After Xerxes the royal inscriptions diminish in length, no lists of dahyāva are attested, and the only information besides genealogies concerns buildings (Rollinger 2014: pp. 201–202). A progressive change in attitude after Darius as regards the royal legitimation is studied by Jacobs (2014a).
Greek historiography reports about Achaemenid inscriptions that we do not possess. Some of them might have existed (Schmitt 1988), that (on (a) statue(s)?) at the Bosporus, for which Herodotus (4.87.1) mentions two versions (στήλας ἔστησε δύο […] ἐνταμὼν γράμματα ἐς μὲν τὴν Ἀσσύρια ἐς δὲ τὴν Ἑλληνικά), may have been a quadrilingual monument as Darius' statue (cf. recently Jacobs 2012: p. 110; Rollinger 2013: pp. 97–99, emphasizing Assyrian analogies).

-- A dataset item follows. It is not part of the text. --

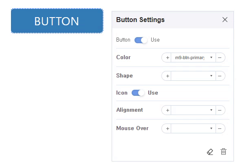
Task: Click the minus icon for Mouse Over
Action: point(220,128)
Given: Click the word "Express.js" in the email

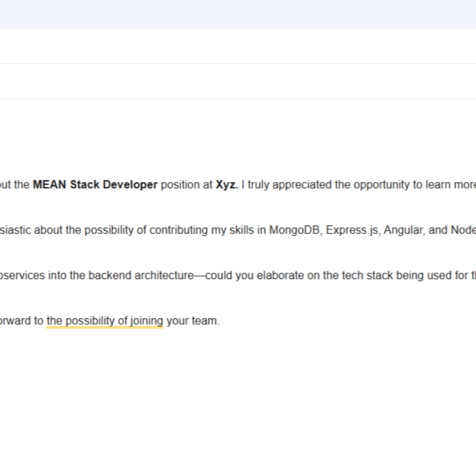Looking at the screenshot, I should (352, 230).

An updated catalogue of all royal inscriptions is now available (Schmitt 2009: pp. 7–32); all other reference works (most quoted: Kent 1953, OP, now severely outdated) have only monolingual catalogues. Schmitt's edition (2009: pp. 33–199) contains only OP texts and their German translations. A collection of OP texts (without DB) containing supplementary material data is Schweiger (1998); the only recent collection of all inscriptions in the three languages is Lecoq (1997, original texts not given). The first volume of a new critical edition (all Achaemenid royal inscriptions in all languages), by the DARIOSH editorial board, has appeared recently (Rossi et al. 2012; cf. also Rossi 2017).